Фрагмент страницы:
____________________
Кто сказал, что эпоха литературоцентризма в России давно окончилась? Всего один «литературный» абзац из очередной статьи кандидата в президенты, посвященной вообще-то национальному вопросу, вызвал больший шум, чем все другие затронутые там проблемы.
Культурные авторитеты откликнулись мгновенно. Работа закипела. Идея канона, существующая пока в качестве предложения, уже к вечеру породила десятки критик и антикритик у деятелей культуры и самозванцев-блогеров. Появились и «списки Путина», составленные за ВВП (правда, необходимые — и только русские — тексты никак не помещаются в заданное число). Так что можно подводить какие-то итоги, анализировать акцию и реакции.
Замечательно, конечно, что желающие получили возможность не только поговорить о политике, но вспомнить о литературе. Но скорость реагирования, как это нередко случается, обратно пропорциональна информированности о предмете разговора.
Волей случая я могу взглянуть на ситуацию объемно, с разных точек зрения. Как университетский профессор, много лет читающий лекции по русской литературе. Как методист, автор трех учебников литературы для старших классов и редактор всей учебной линейки 5–11-го классов. Наконец, как составитель собственного рекомендательного списка (книга «Русский канон. ХХ век», включающая 29 эссе о прозаических и драматических шедеврах XX века, вскоре должна выйти третьим изданием).
Должен сказать, что списки для обязательного или самостоятельного чтения существуют не только в некоторых ведущих американских, но в любом университете в любую эпоху. В 1920-е годы такое движение действительно было, но оно связано со специфически американской ситуацией — отсутствием единых программ для средней школы.
Далее. Формула «западный канон» стала популярной много позже и совсем в ином культурном контексте. Так называлась книга американского профессора Харольда Блума, появившаяся в 1994 году. Полемизируя с модой на мультикультуризм, который уравнивает Гомера и полинезийскую легенду, «Божественную комедию» и современный феминистский роман, Блум напомнил о заслугах «мертвых белых мужчин», благодаря книгам которых западная цивилизация осознала себя как единое целое. Центром западного канона для Блума является Шекспир. Но в его список входит не сто, а сотни, если не тысячи имен, разделенные на четыре эпохи и сгруппированные по отдельным странам. Русская литература «демократического» ХIХ века и «хаотического» ХХ представлена у Блума весьма скупо и прихотливо.
____________________
Предоставленные записи:
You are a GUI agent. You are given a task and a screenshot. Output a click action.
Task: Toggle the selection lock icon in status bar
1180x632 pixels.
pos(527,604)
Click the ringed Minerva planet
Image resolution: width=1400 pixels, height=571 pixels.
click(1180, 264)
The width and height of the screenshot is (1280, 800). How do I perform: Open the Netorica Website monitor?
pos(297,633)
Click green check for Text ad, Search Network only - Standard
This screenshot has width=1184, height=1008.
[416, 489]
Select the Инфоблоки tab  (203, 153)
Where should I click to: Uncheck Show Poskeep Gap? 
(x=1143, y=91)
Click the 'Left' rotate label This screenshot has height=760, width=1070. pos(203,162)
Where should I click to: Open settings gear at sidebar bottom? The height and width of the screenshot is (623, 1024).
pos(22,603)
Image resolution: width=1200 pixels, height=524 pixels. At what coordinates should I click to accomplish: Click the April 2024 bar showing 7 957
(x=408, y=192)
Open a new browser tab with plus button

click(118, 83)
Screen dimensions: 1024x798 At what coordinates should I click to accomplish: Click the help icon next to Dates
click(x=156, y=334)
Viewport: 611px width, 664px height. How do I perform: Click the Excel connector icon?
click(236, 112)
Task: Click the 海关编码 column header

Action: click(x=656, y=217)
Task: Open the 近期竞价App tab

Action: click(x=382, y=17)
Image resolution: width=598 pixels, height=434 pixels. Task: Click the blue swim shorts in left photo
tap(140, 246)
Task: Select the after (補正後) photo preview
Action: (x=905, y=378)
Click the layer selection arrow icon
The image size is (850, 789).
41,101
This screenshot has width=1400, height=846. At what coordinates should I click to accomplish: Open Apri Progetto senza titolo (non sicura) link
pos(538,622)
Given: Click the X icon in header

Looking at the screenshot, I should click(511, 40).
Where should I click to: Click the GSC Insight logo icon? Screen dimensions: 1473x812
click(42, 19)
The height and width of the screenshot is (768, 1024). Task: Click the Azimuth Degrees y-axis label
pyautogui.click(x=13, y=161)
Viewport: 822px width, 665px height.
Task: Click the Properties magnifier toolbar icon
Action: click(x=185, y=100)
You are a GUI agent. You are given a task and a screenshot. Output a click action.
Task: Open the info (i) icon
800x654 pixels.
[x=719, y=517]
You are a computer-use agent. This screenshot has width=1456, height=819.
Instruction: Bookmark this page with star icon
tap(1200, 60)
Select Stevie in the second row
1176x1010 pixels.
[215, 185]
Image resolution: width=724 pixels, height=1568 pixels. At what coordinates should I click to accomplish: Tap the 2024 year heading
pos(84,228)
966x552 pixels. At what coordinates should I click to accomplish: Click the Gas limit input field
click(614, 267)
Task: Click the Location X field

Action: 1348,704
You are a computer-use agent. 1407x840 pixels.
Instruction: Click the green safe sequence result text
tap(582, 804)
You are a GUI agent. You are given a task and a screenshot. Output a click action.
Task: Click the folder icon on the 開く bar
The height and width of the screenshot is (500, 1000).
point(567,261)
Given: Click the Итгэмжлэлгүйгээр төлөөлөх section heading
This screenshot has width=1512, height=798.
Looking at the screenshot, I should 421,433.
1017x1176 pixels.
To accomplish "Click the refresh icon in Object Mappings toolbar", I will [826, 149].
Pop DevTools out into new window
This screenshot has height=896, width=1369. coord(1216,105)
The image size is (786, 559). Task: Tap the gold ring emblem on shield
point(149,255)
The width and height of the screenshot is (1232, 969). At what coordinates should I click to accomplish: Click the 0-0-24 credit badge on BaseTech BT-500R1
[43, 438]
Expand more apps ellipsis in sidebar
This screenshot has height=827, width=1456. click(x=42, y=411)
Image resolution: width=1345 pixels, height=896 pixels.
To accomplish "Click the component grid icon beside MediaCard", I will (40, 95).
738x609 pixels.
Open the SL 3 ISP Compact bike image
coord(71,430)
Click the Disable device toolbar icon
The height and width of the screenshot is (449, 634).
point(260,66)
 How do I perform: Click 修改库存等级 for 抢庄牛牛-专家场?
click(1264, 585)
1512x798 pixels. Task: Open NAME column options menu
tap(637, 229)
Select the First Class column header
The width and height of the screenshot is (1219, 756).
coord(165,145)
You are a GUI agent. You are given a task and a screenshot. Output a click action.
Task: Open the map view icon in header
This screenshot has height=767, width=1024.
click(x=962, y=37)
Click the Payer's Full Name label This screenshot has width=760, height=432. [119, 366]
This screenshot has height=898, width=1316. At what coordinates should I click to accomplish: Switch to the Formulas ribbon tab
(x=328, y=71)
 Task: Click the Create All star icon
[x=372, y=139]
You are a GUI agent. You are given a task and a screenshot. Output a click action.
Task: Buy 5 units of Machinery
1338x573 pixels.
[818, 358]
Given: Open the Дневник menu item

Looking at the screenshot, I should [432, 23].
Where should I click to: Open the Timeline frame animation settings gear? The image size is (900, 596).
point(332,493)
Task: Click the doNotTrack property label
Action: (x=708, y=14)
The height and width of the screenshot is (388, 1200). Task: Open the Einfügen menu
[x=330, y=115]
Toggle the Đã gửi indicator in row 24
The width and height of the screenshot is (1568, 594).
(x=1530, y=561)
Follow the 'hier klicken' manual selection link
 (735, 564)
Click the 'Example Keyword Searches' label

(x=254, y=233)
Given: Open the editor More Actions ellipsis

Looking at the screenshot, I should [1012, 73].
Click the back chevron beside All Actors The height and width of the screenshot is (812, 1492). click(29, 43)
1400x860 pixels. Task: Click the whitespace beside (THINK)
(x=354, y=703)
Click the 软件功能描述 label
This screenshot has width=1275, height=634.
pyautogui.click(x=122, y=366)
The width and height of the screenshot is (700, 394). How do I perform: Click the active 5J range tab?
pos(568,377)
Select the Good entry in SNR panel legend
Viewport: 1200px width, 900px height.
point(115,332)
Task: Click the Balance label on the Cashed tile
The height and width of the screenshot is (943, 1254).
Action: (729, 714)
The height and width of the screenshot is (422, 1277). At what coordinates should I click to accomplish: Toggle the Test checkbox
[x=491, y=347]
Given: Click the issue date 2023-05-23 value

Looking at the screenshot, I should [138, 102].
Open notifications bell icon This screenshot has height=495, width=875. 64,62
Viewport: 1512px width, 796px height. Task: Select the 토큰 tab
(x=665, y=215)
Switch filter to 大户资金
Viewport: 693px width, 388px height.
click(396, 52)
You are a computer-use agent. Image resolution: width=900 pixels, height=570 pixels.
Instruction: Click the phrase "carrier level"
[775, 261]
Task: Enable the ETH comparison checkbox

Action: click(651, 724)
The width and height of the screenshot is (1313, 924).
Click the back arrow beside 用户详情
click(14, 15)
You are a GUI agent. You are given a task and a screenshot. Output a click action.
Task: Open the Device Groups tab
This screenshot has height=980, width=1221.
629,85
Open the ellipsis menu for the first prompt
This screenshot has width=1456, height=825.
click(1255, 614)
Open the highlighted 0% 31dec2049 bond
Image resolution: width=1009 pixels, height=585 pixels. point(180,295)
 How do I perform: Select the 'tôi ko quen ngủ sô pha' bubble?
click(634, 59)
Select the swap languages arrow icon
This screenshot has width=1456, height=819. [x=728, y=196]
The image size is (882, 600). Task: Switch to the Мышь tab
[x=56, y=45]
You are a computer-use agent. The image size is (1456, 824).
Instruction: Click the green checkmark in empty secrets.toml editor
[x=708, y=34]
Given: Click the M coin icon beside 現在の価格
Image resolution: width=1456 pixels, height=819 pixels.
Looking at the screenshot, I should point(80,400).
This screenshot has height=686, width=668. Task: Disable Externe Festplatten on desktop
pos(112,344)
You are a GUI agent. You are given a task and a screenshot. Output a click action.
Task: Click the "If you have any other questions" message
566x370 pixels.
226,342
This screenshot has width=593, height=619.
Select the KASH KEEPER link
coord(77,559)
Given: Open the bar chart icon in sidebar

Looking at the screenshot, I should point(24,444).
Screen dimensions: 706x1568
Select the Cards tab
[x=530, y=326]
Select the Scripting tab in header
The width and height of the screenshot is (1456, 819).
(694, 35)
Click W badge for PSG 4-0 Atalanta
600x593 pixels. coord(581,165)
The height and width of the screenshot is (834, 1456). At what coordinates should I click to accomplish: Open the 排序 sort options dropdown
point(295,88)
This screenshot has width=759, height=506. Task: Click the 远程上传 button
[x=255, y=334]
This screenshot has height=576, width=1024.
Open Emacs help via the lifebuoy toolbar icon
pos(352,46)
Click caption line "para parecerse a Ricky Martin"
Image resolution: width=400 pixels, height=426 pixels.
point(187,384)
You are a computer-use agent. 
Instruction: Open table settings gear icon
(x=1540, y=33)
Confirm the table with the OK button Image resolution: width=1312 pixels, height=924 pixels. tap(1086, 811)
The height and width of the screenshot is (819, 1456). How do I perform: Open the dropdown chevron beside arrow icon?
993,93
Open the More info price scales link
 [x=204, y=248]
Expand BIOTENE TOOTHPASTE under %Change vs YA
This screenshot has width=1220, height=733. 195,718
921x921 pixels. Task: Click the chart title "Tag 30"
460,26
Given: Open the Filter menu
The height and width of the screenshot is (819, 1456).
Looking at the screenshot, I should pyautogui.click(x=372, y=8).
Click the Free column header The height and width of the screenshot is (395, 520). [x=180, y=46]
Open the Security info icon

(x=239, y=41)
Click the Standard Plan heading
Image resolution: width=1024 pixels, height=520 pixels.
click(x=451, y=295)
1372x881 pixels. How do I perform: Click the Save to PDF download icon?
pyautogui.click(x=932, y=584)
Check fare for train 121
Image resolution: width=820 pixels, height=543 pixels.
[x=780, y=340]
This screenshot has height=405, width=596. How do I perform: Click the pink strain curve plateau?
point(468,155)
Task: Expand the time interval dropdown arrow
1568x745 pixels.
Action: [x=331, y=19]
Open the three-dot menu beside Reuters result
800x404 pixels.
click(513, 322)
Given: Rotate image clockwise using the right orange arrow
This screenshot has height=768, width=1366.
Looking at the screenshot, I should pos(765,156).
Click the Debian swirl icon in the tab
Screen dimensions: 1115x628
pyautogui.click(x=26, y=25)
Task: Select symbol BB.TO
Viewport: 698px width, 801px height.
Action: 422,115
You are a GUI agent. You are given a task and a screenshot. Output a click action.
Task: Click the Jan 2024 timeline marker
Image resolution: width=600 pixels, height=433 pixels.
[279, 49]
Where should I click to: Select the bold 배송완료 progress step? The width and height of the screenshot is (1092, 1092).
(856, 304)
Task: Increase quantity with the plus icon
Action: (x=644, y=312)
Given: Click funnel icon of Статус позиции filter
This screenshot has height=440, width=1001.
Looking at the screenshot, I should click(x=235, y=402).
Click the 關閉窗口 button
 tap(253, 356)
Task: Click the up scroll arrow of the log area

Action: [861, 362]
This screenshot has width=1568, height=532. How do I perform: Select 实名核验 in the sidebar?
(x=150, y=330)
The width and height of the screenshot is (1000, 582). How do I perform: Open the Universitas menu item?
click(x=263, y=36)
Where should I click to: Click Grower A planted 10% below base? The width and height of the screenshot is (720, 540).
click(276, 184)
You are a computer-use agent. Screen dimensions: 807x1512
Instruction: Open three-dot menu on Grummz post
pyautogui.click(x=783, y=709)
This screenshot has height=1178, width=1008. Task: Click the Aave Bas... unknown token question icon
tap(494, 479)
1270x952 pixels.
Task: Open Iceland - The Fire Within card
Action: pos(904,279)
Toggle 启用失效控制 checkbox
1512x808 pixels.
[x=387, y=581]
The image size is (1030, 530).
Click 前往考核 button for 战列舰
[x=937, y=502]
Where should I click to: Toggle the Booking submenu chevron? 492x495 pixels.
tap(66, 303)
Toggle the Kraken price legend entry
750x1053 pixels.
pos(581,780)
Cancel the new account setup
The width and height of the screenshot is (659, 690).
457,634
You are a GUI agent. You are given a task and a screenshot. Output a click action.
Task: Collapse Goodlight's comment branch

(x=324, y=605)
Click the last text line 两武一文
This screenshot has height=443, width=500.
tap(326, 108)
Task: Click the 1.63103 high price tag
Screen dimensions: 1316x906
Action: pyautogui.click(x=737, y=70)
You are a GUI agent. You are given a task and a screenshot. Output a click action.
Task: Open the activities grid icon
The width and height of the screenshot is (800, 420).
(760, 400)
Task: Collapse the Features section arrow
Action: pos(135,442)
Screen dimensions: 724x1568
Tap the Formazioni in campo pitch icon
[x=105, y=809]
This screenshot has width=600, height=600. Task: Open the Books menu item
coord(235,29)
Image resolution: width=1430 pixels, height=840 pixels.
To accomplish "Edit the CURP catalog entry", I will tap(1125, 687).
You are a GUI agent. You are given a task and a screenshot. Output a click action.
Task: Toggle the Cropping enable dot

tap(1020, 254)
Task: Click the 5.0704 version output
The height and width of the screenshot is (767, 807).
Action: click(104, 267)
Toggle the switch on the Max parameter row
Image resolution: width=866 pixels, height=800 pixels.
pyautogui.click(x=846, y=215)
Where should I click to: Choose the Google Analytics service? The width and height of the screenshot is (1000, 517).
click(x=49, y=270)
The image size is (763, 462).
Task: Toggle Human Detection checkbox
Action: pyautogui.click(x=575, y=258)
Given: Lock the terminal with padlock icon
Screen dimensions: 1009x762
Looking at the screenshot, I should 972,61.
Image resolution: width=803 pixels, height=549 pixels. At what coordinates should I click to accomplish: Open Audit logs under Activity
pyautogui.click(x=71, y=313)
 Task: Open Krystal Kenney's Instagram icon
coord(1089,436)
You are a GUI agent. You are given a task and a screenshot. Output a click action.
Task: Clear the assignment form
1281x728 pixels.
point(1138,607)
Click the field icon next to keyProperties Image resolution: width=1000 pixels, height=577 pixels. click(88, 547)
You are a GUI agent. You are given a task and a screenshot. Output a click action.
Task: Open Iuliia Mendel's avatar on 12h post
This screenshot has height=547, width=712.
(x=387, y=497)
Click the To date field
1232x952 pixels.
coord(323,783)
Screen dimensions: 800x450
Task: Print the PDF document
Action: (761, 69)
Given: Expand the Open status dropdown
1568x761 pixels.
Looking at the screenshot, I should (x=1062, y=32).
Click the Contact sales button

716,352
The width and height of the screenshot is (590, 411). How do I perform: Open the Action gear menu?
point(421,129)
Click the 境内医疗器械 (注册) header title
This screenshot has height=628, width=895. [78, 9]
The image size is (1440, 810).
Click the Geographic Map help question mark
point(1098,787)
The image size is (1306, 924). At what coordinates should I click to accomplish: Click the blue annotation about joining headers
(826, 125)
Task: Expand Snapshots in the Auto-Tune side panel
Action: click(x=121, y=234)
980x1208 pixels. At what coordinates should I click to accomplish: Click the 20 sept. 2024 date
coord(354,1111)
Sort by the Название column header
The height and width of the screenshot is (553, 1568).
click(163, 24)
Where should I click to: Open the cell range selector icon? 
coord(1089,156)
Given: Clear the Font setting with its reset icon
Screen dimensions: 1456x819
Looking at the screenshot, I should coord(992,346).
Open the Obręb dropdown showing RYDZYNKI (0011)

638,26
____________________
Задание:
Перепишите без изменений часть фрагмента страницы выше: от «Замечательно, конечно, что» до «выйти третьим изданием).».

Результат выполнения:
Замечательно, конечно, что желающие получили возможность не только поговорить о политике, но вспомнить о литературе. Но скорость реагирования, как это нередко случается, обратно пропорциональна информированности о предмете разговора.
Волей случая я могу взглянуть на ситуацию объемно, с разных точек зрения. Как университетский профессор, много лет читающий лекции по русской литературе. Как методист, автор трех учебников литературы для старших классов и редактор всей учебной линейки 5–11-го классов. Наконец, как составитель собственного рекомендательного списка (книга «Русский канон. ХХ век», включающая 29 эссе о прозаических и драматических шедеврах XX века, вскоре должна выйти третьим изданием).